Task to complete: Extend the code review notes on the Jenkins test rule scripts, carrying on after their last sentence.

Extract to read:

Actionable comments posted: 7
🤖 Prompt for all review comments with AI agents
Verify each finding against current code. Fix only still-valid issues, skip the
rest with a brief reason, keep changes minimal, and validate.
Inline comments:
In `@jenkins/scripts/cbts/rules/test_list_rule.py`:
- Around line 40-45: The _ENTRY_RE currently treats any indented list item as a
test entry; restrict matching so only list items that are children of a tests:
field are captured (or alternatively parse indentation context) by checking for
a preceding "tests:" key and matching indentation level before accepting "-
<pytest_id>" — update _ENTRY_RE and the related logic (also applied in the code
around lines 72-84) to require the same indentation as the tests: block or to
detect the nearest parent key == "tests" before classifying entries, so
wildcard/non-tests lists (e.g. "- \"*h100*\"") are not misclassified as test
IDs.
In `@jenkins/scripts/cbts/rules/tests_def_rule.py`:
- Around line 143-146: The try/except that reads the changed test asset with
(self._repo_root / git_path).read_text(encoding="utf-8") only catches OSError
but not decode failures; update the handler to also catch UnicodeDecodeError (or
UnicodeError) so binary/non-UTF8 fixtures fall back to returning [yaml_path]
instead of crashing, and make the same change for the second occurrence that
mirrors this logic later in the file (the other read_text block around the
second occurrence).

Provided material:
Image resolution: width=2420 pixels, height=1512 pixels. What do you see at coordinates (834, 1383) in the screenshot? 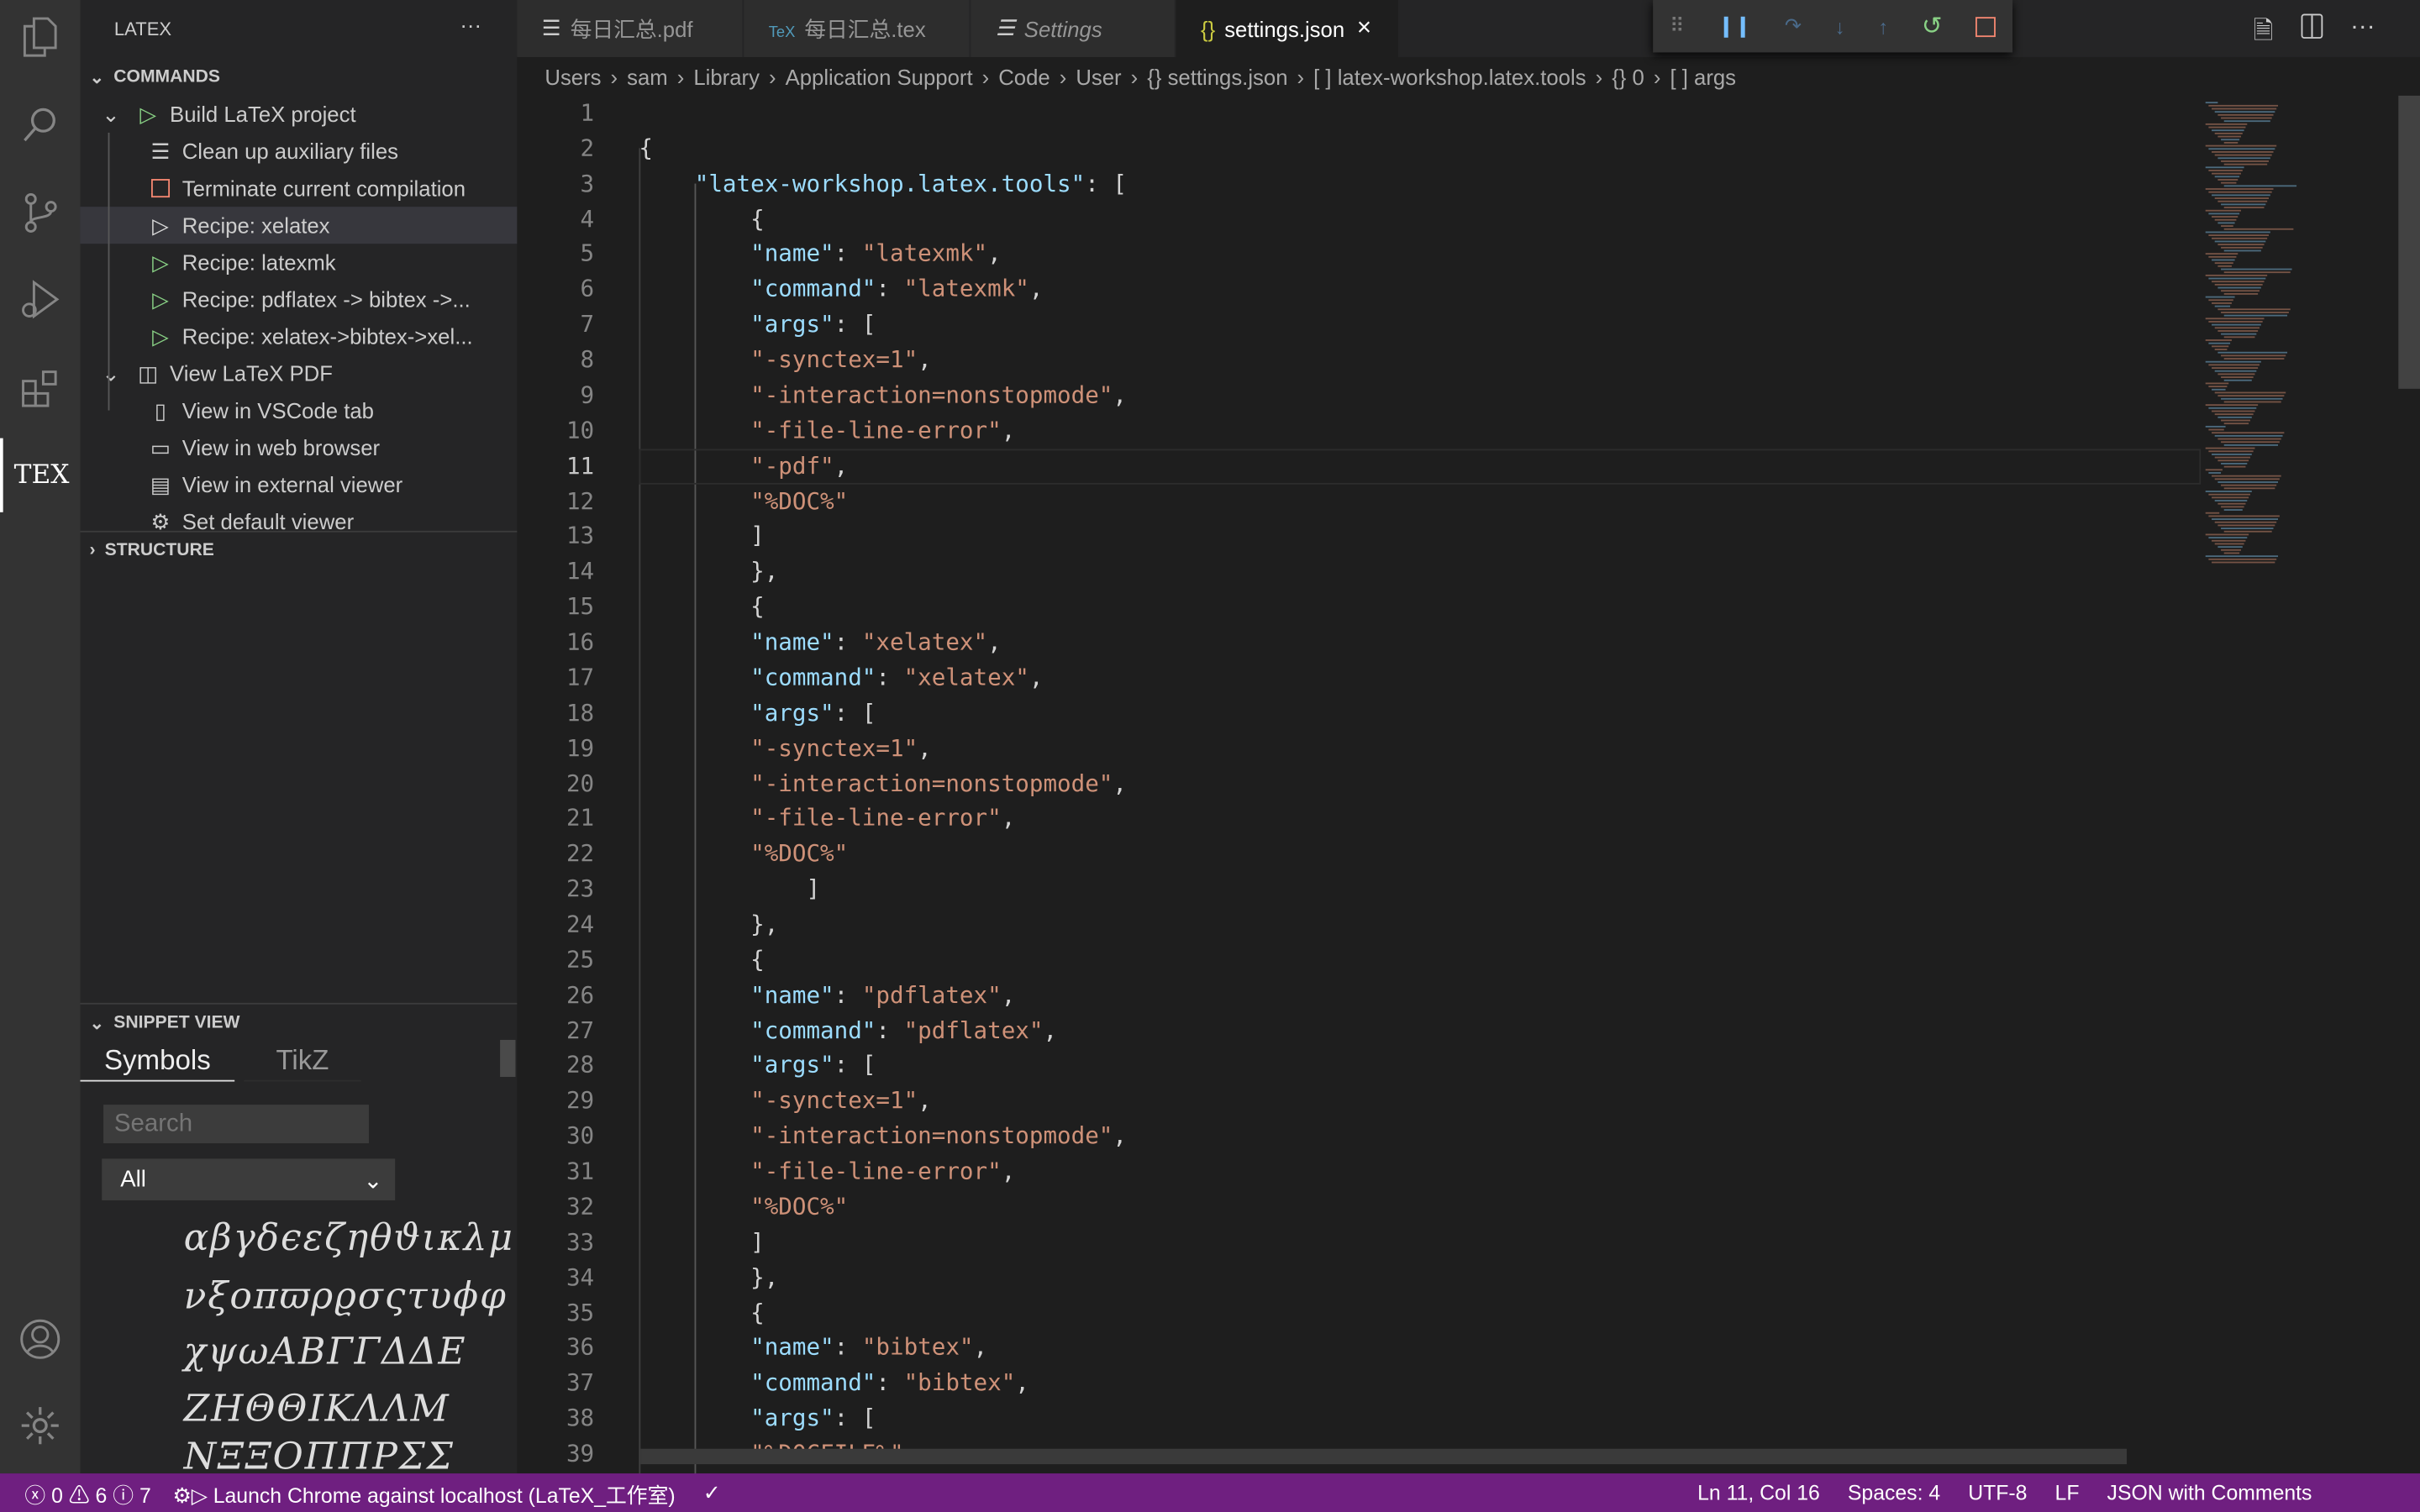
I see `code-line: "command": "bibtex",` at bounding box center [834, 1383].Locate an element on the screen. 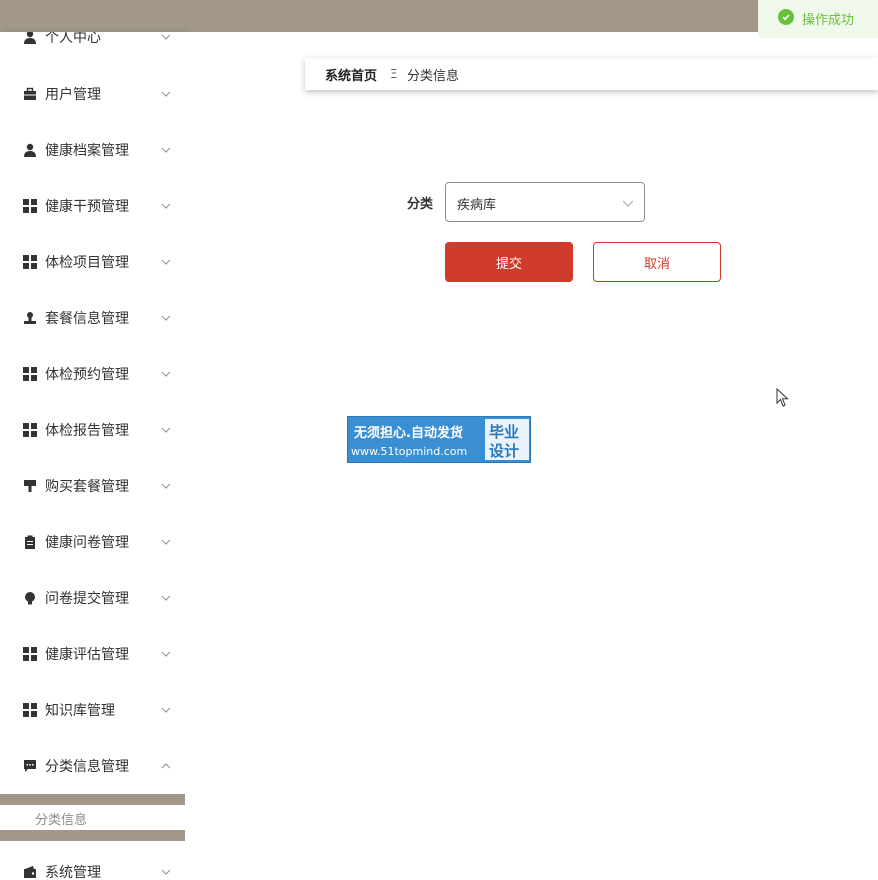  sidebar-item-knowledge-base: 知识库管理 is located at coordinates (92, 710). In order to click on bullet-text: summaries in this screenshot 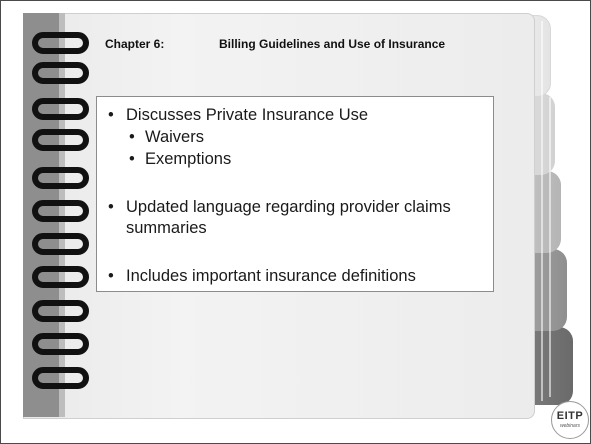, I will do `click(166, 228)`.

Answer space:
- Around line 167-181: The current per-model refinement is unsafe because
iter_diff_post_line_numbers can misattribute deleted top-level model sections;
fix by detecting deletions in the raw diff and falling back to the full file
when any deletion could affect top-level keys: in the block using diff, before
calling iter_diff_post_line_numbers/_yaml_top_keys_for_lines, check the diff
string for removal lines (e.g. any line starting with '-' in the unified diff
hunks) and if found return [yaml_path]; keep the existing flow (diff ->
iter_diff_post_line_numbers -> changed_models -> model_map -> anchors) only when
no deletion lines are present so changed_models are provable from the post-image
alone.
- Around line 218-247: In apply(), markdown docs under test YAML trees are being
processed into actionable scopes; before calling
yaml_index.git_path_to_yaml_key/_compute_anchors/_combine_scopes, detect
markdown (e.g., git_path.endswith(".md") or basename == "README.md") and treat
them as noop by adding the path to handled and no_match (or out_of_namespace
depending on existing semantics) and continue, so markdown files do not produce
testdefonly results; update the branch that currently handles yaml_path != None
to early-skip .md files before calling _compute_anchors/_combine_scopes.
In `@jenkins/scripts/cbts/tools/dryrun.py`:
- Around line 314-323: The CLI currently allows invalid numeric values for
--window and --limit; update the ap.add_argument calls for "--window" and
"--limit" to validate at parse time by using custom argparse types (or a
validator) that raise argparse.ArgumentTypeError for invalid inputs: implement a
positive_int(value) used for --window that ensures int(value) > 0, and use a
positive_int_or_none(value) (or accept None via default and validate if
provided) for --limit to ensure int(value) > 0 when not None; replace the
current type=int usages in the ap.add_argument calls and/or add explicit
argparse validation so invalid or negative values are rejected during parsing.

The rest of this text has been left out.